We urge you to consider the following:
1. It is perfectly legal for American citizens to travel to North Korea, which routinely threatens to destroy us, without any U.S. government restrictions. Is it not an anti-American policy to restrict freedom of movement and therefore inhibit travel to Cuba, even as we permit it to a sworn enemy of the U.S.? As U.S. citizens, we deeply resent a situation in which our own Constitutional rights to travel and conduct business are being inhibited by ideologues in Congress.

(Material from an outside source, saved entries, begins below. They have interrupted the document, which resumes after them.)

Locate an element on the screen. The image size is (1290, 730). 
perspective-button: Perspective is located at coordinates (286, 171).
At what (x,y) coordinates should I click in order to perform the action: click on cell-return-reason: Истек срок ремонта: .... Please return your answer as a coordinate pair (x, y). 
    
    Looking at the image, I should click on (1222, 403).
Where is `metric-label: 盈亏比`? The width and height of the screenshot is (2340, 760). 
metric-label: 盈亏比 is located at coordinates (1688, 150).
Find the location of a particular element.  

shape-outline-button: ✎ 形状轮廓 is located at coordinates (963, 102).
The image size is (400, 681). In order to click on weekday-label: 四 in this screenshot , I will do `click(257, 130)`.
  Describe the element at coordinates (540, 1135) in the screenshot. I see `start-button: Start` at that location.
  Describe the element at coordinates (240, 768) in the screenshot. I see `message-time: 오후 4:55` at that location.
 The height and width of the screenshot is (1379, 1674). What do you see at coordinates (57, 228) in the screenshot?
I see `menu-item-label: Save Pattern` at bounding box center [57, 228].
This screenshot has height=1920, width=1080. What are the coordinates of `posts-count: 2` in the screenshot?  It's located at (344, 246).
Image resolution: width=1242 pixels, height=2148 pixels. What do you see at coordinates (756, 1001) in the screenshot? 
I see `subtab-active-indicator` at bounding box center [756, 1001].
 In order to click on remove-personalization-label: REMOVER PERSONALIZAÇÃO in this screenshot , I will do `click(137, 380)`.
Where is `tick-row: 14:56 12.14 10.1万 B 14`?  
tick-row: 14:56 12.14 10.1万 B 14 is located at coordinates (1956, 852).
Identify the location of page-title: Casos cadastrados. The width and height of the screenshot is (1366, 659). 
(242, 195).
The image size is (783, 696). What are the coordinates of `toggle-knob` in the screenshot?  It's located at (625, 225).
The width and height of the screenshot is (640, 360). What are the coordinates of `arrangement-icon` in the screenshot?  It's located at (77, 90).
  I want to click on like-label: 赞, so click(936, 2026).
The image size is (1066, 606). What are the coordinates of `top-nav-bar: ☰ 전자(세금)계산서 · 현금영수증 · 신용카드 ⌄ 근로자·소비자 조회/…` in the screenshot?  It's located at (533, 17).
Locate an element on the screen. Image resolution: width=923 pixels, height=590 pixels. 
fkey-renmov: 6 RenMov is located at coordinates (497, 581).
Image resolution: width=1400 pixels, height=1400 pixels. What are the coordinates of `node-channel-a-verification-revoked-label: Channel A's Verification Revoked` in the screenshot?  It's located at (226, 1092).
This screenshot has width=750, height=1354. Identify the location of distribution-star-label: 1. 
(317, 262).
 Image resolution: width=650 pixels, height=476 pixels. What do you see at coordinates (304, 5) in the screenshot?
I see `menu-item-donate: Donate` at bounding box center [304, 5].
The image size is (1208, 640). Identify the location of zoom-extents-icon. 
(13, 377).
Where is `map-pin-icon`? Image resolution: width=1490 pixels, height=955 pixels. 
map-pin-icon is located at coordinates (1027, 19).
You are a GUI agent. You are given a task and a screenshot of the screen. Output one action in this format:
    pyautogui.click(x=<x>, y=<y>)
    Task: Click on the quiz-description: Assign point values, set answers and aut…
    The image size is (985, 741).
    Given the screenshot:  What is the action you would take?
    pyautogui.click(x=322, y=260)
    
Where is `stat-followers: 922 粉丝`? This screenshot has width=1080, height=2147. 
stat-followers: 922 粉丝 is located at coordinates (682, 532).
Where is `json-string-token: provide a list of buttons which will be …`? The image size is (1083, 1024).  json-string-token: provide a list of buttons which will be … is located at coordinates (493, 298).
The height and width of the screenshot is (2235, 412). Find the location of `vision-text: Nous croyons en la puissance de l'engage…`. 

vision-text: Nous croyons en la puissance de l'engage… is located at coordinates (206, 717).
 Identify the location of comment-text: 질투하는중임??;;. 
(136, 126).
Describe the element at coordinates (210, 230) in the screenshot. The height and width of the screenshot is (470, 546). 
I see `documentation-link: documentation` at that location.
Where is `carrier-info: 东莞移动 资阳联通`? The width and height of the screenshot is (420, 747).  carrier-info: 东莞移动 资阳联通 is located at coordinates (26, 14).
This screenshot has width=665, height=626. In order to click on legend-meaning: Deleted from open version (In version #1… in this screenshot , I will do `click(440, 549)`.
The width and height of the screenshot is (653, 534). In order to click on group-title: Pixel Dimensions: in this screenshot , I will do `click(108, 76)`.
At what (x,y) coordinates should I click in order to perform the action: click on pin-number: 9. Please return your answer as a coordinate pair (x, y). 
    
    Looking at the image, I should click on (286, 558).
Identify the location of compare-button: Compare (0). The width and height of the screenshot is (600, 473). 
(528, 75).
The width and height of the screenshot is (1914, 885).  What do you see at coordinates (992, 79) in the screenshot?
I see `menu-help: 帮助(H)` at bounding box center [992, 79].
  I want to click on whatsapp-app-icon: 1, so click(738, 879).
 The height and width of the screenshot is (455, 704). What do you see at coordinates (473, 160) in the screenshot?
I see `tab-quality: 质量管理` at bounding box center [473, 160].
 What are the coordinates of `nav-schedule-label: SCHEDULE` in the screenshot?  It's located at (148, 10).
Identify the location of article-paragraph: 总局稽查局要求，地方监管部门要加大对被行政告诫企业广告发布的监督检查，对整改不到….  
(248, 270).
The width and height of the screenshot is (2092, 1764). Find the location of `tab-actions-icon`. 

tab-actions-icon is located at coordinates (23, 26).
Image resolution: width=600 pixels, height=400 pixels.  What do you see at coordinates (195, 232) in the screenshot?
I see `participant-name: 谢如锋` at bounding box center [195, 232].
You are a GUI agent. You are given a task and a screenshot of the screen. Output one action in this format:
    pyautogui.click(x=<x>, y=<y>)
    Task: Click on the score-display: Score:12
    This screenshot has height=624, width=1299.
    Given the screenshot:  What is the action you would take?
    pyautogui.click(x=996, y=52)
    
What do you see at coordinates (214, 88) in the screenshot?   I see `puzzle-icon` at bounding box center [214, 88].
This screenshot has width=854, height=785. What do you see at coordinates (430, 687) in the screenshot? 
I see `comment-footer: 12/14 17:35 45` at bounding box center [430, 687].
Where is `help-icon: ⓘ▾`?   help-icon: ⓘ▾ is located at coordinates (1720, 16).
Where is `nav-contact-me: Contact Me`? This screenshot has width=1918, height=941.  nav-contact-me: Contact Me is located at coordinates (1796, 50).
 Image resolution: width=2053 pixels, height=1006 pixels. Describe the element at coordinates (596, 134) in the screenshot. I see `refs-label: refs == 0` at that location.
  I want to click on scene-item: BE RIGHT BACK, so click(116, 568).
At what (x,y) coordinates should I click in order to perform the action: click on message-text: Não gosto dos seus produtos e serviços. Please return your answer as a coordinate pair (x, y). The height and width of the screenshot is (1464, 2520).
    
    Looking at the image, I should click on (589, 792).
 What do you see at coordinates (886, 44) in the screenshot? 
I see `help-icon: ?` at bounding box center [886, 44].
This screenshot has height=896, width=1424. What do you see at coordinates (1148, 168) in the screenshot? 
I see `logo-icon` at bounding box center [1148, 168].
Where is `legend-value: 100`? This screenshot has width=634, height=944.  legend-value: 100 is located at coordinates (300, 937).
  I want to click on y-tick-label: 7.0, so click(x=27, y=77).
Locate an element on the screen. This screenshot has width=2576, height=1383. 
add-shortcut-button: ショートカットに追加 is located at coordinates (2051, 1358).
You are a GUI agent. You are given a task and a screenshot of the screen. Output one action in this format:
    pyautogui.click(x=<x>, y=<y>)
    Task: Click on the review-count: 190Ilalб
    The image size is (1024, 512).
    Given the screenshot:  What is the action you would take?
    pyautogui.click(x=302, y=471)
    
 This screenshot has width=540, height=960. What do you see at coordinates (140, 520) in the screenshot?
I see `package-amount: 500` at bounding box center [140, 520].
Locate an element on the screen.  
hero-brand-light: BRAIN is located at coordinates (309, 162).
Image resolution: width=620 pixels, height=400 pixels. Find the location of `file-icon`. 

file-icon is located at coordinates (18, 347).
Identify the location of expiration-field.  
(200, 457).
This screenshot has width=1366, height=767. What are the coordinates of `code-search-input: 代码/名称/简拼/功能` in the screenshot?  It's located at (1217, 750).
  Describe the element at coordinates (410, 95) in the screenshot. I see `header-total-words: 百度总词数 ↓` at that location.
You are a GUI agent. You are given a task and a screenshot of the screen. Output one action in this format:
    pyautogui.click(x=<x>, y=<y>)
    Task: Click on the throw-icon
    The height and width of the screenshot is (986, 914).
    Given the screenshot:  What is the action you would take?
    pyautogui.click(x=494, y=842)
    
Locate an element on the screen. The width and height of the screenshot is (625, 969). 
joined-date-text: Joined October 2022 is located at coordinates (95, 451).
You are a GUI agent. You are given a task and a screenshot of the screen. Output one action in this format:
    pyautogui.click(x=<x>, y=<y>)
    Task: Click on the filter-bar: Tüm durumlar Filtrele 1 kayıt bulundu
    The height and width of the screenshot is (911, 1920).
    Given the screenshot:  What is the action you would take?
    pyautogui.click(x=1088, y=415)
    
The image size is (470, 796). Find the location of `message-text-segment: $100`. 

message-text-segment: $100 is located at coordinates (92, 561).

2. The Cuban president, Mr. Raúl Castro, has already announced his impending retirement in 2018. Further pressure from the United States might make it more difficult for him to do so. Cuban nationalism is stronger than other ideological allegiances. Rapprochement and people-to-people travel have already made a dent in mutually antagonistic nationalism by bringing people together. Changing course will negatively affect this process.
3. Change in Cuba comes from within. According to the latest statistics, Cuba already has more than a half million people who are self-employed, and that number is growing. The U.S. should continue to share business knowledge and encourage investment in those independent enterprises.
4. A reversal of U.S.-Cuba policy will have hemispheric consequences. It will alienate the U.S. from friendly Latin American nations that favor engagement with Cuba as a means to gradual change. It will also harm U.S. and non-U.S. businesses that are taking advantage of the current opening, leading to loss of revenue and jobs.
We respectfully urge you to continue on a path that expands transnational education, business, travel, scientific and humanistic research, and people-to-people exchange with Cuba. It is not just about the freedom of the Cuban people. It is about ours.